To take out an insurance policy for a motor vehicle, home and contents insurance or commercial liability, the applicant is carefully vetted with lots of questions. This procedure is called a “fact find” and as the term suggests, it is designed to gather all the facts to establish the level of risk to the insurance company, premiums to the client and to establish if the policy is appropriate for the person and for the risk which is being insured against.

 

This is where any similarity to any form of normal insurance cover comes to an end in relation to PPI. Although the same principle or procedure should apply to applicants of PPI, it doesn’t. Most people don’t even know they have a PPI policy attached to the loan or credit agreement as it was simply added to the premiums, usually without an explanation and often without the applicants’ knowledge. There is no fact find to establish suitability or appropriateness; it is simply given to the client, often without their knowledge.

 

Sometimes the client is made aware of the PPI policy but is forced to take the policy out because it is “part of the agreement or loan” and that the loan is conditional on taking out the PPI. The only reason the client is forced to take the policy out is to massively increase the profit margin of the seller’s product or the Loan Company or both.

 

The average profit on a PPI policy is around 350% and is equal to approximately 30-45% of the total debt.

 

The amazing fact about PPI policies is that the number of claims which are honoured is almost nil. In fact, they were not designed to be claimed upon and the policy provider will wriggle out of a claim by any method necessary. For example, the single largest reason for absence from work in the UK is “back problem”. This is specifically excluded from cover with the majority of PPI policies. It is estimated that between one in six and one in four people suffer from mental health problems at some time in their life. This is also excluded. The policies are often sold to people who are self-employed or on fixed term contracts. These categories are also excluded.

 

The normal approach an insurance company will take to avoid a claim is to simply point to the exclusion list, which is extensive to say the least, find the appropriate exclusion and ultimately avoid responsibility under the policy.

 

The client has no say in this decision, as they were not included in any “fact find”. Or the client was not told of the 6 months deferred payment by the insurance company making the client liable for any payments for the first 6 months and so on.

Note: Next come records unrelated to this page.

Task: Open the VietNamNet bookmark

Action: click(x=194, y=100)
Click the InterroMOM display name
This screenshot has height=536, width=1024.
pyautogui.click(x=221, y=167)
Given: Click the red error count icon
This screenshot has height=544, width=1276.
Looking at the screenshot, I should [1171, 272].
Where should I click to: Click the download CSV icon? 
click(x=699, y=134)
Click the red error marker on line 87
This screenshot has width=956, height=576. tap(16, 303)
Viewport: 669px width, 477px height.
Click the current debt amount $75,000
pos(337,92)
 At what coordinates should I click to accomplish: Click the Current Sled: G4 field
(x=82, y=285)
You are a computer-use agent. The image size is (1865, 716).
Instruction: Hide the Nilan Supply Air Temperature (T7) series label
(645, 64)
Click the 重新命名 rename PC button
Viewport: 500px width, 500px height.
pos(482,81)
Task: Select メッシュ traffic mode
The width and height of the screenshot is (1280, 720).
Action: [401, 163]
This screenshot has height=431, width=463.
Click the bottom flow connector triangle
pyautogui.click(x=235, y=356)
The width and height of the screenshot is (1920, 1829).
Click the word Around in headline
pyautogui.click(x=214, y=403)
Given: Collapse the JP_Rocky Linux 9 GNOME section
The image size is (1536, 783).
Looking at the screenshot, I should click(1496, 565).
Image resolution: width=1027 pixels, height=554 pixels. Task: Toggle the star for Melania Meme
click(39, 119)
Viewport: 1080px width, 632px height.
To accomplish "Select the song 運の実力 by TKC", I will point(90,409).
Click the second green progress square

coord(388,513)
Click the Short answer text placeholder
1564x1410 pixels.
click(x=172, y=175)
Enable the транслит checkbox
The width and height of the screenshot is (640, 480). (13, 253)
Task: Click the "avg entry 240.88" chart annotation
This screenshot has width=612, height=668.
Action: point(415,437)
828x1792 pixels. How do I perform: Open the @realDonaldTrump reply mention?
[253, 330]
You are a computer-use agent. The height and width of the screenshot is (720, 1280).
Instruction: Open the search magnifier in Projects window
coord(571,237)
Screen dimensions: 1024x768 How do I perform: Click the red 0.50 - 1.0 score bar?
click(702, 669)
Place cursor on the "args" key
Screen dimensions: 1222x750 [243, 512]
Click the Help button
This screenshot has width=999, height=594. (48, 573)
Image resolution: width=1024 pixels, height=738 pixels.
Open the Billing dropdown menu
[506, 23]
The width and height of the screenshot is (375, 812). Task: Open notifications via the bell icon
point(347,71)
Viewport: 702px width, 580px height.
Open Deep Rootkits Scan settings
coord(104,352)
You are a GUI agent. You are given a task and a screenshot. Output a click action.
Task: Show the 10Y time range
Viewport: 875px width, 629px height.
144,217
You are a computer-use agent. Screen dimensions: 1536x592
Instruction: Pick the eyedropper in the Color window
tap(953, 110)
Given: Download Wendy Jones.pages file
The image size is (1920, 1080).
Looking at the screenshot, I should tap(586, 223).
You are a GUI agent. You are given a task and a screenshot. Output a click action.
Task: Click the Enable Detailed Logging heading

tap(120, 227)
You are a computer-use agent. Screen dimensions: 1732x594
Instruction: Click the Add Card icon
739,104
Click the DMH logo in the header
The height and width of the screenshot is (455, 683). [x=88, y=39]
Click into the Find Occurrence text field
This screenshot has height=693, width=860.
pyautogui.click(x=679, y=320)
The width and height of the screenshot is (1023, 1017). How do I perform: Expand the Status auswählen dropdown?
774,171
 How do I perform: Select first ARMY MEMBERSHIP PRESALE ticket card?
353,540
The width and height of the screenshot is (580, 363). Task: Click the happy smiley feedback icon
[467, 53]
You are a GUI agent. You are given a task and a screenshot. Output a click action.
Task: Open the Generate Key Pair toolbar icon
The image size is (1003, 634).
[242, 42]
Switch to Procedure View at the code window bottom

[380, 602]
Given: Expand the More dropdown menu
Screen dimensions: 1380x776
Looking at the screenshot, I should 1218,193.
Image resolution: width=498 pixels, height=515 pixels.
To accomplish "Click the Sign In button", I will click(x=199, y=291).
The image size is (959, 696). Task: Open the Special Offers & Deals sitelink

In addition, the policies are often limited to a specific period, usually of 12 months.

 

This industry is huge, with massive profits. Pound for pound the most profitable insurance product in existence with no marketing costs, no acquisition costs, no point of sale costs, no staffing costs etc with virtually no claims being honoured.

 

Further, consider the figures below:

 

The motor insurance market equals £9 billion per year but at least they are real policies that can be claimed upon if needs be.

 

The home contents and building insurance market equals £8 billion per year but at least they are real policies that can be claimed upon if needs be.

 

The electronic and white goods warranties available at Comet and Dixons for example is a £3 billion per year market but at least they are real policies that can be claimed upon if needs be.

 

The PPI market is valued at nearly £6 billion per year with virtually no costs and no claims being honoured.

 

The sale of PPI props up almost all banking profits. For example, at the internet bank Egg, PPI sales accounted for 20% of its pre-tax profits in 2004, 17% at Lloyds TSB, 12% at Alliance & Leicester and 11% at Halifax.

 

PPI can still be claimed back even if an individual is undertaking a debt management plan to deal with a multiple debt situation.  Rent Collection PPI problems can also be considered. 

 

Other forms of legal claims such as RTA & motorbike accident claims require separate representation by a solicitor as they are unrelated claims.